There is endless debate over Biblical passages involving Sodom (even though the word “homosexuality” is never used in the Bible), but we leave it to Biblical scholars far better versed than we are to discern the nuances in the meaning of these passages.
However, even a casual reading of the Bible reveals many things that were evident at the time, but are no longer taken as fact given the knowledge we have gleaned from centuries of scientific knowledge.
Particularly over the last 50 or so years, we have learned much about the roots of human sexuality. We now know that sexuality is not a “choice” one makes, but is instead somethings we are born with. For decades, it was thought that conversion therapies could help people who are gay to turn to a heterosexual lifestyle. After many years of research, and far too many medical commitments for profound depression and countless suicides, the medical community has decided that such therapies are ineffectual and harmful.

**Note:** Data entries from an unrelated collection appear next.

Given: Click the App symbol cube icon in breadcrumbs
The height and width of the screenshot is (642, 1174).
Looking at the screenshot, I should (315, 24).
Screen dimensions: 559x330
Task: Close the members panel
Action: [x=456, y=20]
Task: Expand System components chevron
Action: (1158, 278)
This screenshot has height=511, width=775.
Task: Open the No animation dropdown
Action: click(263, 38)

Thankfully, at the 2016 Synod, a statement in opposition to such therapies was approved, though they also affirmed “the power of the Holy Spirit to transform all lives,” keeping alive the misbelief that one can change one’s sexuality.
Readers of this blog are well aware of the grave harm that was perpetuated at the 2016 Synod and we don’t need to go into the specifics.
We all love our churches for a multitude of reasons, but one should be that we are free to be who we are, without shame. As it says in Romans, “Love one another with brotherly affection. Outdo one another in showing honor. Do not be slothful in zeal, be fervent in spirit, serve the Lord. Rejoice in hope, be patient in tribulation, be constant in prayer. Contribute to the needs of the saints and seek to show hospitality.” Yet in far too many churches, our brothers and sisters who are gay or lesbian feel the need to hide this fundamental part of their being in order to be accepted in God’s community. In John, it says “Beloved, let us love one another, for love is from God, and whoever loves has been born of God and knows God.” It does not include a clause excluding certain groups from God’s love.
In closing, we’d like to suggest a simple exercise. The next time you are at church, look around your congregation. Demographics on the LGBQT community here are very difficult to gauge, especially since many study instruments rely upon self-identification, which may not take into account the many people who remain in the closet. But, some scientists put the number as high as 10 percent of the population. As you look around your congregation, stop at every 10th person and ask yourself, “Can I honestly say to that person that they may not be welcomed into God’s Kingdom?” Once you put a face to the question, your answer may well change.